1. Ray-Sphere Intersection

Diagram showing ray intersecting a sphere at two points
Figure 18. Ray-Sphere Intersection: Substituting the ray equation into the sphere’s implicit equation yields a quadratic in $t$.

A sphere is one of the simplest analytic primitives to intersect. It is defined by its center point ${\color{#109618}\mathbf{c}}$ and its radius ${\color{#990099}R}$. Any point $\mathbf{p}$ on the surface of the sphere satisfies the equation:

$$ \|\mathbf{p} - {\color{#109618}\mathbf{c}}\|^2 = {\color{#990099}R}^2 $$

We want to find if our ray ever reaches a point $\mathbf{p}$ that satisfies this equation. Recall our ray equation, defined by an origin ${\color{#3273F6}\mathbf{o}}$ and a normalized direction ${\color{#FF4B4B}\mathbf{d}}$:

$$ \mathbf{p} = {\color{#3273F6}\mathbf{o}} + t{\color{#FF4B4B}\mathbf{d}} $$

To find the intersection, we simply substitute the ray equation into the sphere equation:

$$ \| ({\color{#3273F6}\mathbf{o}} + t{\color{#FF4B4B}\mathbf{d}}) - {\color{#109618}\mathbf{c}} \|^2 = {\color{#990099}R}^2 $$

To make the math cleaner, let $\mathbf{q} = {\color{#3273F6}\mathbf{o}} - {\color{#109618}\mathbf{c}}$ (the vector from the sphere’s center to the ray’s origin). Expanding the squared magnitude (which is the dot product of the vector with itself) gives us a classic quadratic equation in terms of $t$:

$$ ({\color{#FF4B4B}\mathbf{d}} \cdot {\color{#FF4B4B}\mathbf{d}})t^2 + 2(\mathbf{q} \cdot {\color{#FF4B4B}\mathbf{d}})t + (\mathbf{q} \cdot \mathbf{q} - {\color{#990099}R}^2) = 0 $$

This is in the standard quadratic form $At^2 + Bt + C = 0$, where:

  • $A = {\color{#FF4B4B}\mathbf{d}} \cdot {\color{#FF4B4B}\mathbf{d}}$ (If our ray direction is normalized, $A = 1$)
  • $B = 2(\mathbf{q} \cdot {\color{#FF4B4B}\mathbf{d}})$
  • $C = \mathbf{q} \cdot \mathbf{q} - {\color{#990099}R}^2$

Using the quadratic formula $t = \frac{-B \pm \sqrt{B^2 - 4AC}}{2A}$, we can find the roots.

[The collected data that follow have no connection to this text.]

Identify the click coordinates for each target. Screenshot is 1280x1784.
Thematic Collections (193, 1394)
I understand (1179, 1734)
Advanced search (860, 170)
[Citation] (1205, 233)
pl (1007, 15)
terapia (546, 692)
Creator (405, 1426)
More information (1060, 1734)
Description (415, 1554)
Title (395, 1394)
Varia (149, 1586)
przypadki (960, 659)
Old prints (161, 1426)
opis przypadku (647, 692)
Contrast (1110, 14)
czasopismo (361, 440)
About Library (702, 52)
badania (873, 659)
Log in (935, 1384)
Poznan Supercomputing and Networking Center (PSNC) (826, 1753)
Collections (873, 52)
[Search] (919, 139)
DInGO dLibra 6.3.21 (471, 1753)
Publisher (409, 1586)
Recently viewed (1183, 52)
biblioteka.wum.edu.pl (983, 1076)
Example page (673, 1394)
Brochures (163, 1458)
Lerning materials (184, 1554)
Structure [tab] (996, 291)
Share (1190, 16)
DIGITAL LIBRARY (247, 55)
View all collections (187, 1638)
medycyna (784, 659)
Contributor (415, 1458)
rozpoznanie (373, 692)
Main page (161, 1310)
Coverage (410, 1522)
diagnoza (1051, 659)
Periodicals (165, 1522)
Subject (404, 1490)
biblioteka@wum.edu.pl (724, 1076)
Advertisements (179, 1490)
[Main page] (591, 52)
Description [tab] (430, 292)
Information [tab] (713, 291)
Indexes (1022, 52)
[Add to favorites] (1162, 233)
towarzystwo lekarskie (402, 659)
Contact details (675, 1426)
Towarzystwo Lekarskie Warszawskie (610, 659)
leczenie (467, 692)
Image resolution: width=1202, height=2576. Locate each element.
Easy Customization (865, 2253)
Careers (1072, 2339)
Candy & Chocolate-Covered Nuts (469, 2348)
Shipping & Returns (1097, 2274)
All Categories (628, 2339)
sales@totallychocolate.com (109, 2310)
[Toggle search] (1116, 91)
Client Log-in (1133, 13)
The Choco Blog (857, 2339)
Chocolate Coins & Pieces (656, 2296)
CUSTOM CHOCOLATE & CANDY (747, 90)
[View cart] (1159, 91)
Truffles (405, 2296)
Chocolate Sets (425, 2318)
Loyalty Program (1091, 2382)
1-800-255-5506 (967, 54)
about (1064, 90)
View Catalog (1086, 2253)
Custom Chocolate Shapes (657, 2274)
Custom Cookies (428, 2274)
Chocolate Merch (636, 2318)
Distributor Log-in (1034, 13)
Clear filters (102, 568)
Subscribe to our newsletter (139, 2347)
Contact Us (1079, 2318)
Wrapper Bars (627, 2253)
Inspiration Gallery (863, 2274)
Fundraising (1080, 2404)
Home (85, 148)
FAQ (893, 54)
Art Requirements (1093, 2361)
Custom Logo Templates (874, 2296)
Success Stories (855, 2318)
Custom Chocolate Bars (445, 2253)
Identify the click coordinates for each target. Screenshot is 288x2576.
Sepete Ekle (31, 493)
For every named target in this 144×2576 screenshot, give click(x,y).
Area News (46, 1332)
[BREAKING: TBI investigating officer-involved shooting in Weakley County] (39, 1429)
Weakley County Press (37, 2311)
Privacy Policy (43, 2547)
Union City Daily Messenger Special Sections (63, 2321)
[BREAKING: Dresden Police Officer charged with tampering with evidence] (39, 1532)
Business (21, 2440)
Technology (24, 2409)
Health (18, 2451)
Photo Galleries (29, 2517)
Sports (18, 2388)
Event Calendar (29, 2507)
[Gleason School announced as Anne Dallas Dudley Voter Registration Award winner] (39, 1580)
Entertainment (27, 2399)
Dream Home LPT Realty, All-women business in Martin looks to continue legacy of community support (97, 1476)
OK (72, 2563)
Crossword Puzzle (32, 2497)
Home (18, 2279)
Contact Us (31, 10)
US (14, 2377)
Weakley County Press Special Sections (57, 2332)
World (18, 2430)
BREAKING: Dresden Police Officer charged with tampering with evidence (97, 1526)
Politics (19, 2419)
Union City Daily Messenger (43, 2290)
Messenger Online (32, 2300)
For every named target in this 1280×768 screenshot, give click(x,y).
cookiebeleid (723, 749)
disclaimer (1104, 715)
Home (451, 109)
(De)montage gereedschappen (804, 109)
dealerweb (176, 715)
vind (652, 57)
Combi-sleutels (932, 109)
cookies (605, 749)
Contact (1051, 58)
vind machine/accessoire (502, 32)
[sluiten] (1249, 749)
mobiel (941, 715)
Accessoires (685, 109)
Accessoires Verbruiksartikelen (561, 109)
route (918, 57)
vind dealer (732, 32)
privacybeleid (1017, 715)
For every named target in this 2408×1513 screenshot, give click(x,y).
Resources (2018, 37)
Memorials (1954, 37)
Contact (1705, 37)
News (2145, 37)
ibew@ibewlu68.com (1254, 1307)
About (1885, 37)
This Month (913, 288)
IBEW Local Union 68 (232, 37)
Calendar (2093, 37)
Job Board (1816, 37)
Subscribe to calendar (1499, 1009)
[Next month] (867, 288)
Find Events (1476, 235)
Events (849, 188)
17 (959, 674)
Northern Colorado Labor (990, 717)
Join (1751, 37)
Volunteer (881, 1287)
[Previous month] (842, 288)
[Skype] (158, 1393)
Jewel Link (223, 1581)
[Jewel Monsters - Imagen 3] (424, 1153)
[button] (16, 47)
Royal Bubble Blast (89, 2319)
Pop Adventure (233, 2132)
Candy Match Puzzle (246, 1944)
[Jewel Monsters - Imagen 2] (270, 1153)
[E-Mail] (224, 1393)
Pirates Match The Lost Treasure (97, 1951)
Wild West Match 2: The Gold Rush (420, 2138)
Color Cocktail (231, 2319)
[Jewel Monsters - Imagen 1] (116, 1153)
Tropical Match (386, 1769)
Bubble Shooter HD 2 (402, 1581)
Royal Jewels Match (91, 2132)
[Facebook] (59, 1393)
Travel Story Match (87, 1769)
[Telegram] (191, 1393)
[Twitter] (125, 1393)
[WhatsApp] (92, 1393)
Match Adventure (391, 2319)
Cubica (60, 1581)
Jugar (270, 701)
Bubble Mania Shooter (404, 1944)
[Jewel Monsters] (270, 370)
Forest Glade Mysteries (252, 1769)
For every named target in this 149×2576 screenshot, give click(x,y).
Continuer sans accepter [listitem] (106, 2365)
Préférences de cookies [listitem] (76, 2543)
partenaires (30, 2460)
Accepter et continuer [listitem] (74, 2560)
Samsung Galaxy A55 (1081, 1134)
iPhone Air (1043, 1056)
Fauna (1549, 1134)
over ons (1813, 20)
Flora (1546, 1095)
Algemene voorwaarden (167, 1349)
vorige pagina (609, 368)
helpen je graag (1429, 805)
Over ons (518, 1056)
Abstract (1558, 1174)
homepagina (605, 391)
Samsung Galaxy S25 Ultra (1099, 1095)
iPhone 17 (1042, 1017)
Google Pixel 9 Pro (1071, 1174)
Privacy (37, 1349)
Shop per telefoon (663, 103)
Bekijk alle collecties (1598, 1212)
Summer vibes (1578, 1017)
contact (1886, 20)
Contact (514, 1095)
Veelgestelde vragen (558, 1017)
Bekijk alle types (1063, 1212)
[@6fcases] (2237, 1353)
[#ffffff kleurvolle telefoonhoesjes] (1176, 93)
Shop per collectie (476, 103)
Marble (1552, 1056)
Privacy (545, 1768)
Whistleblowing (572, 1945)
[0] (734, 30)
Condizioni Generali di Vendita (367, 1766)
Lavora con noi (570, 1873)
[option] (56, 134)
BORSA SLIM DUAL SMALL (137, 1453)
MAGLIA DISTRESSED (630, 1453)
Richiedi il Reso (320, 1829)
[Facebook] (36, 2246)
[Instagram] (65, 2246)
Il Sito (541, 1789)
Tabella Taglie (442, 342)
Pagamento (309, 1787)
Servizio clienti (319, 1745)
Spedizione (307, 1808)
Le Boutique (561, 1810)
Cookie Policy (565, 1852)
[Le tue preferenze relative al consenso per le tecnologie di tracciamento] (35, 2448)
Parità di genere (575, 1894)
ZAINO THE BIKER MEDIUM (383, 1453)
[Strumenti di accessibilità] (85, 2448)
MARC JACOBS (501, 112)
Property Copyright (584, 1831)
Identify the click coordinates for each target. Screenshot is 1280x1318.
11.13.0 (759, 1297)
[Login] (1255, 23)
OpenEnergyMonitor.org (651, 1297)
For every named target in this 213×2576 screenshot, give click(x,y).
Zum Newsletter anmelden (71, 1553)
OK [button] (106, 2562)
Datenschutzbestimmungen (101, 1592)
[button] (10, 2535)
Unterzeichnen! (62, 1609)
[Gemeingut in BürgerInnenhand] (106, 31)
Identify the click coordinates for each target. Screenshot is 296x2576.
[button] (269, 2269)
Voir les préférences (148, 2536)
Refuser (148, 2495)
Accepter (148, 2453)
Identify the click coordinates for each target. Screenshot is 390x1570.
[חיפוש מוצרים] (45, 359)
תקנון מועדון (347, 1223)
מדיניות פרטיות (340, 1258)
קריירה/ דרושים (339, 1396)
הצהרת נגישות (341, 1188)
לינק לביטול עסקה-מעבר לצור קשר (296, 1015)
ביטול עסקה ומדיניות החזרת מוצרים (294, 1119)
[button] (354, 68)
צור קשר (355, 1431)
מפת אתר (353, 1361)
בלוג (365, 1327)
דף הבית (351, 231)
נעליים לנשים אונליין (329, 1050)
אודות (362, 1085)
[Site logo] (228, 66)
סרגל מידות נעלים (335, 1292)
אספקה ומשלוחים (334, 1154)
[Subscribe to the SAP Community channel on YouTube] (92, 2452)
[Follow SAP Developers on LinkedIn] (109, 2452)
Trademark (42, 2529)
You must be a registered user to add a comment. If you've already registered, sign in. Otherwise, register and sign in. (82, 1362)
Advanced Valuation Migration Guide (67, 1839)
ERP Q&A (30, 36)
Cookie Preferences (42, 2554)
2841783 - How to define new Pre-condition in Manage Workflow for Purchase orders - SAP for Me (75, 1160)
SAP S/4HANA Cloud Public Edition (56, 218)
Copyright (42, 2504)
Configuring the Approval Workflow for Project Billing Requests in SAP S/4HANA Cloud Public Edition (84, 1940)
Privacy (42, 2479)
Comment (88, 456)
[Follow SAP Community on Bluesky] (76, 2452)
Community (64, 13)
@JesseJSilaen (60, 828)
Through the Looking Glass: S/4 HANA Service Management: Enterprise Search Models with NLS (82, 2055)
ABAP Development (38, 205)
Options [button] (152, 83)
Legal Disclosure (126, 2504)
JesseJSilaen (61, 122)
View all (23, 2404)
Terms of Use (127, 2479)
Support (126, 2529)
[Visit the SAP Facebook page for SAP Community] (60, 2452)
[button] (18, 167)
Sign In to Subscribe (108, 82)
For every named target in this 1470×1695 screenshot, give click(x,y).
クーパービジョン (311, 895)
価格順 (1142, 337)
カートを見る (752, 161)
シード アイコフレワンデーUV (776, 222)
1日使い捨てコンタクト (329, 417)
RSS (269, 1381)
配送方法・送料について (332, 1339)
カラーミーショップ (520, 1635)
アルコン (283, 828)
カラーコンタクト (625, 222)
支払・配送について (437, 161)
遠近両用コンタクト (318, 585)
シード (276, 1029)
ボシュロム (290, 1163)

  • If the discriminant ($B^2 - 4AC$) is negative, the ray misses the sphere.
  • If it is zero, the ray grazes the sphere (one hit).
  • If it is positive, the ray goes through the sphere (two hits). The smallest positive root $t$ is our first visible hit.

Once we find the hit distance $t$, the hit point is $\mathbf{p} = {\color{#3273F6}\mathbf{o}} + t{\color{#FF4B4B}\mathbf{d}}$, and the surface normal is simply the normalized vector from the center to the hit point: $\mathbf{n} = (\mathbf{p} - {\color{#109618}\mathbf{c}}) / {\color{#990099}R}$.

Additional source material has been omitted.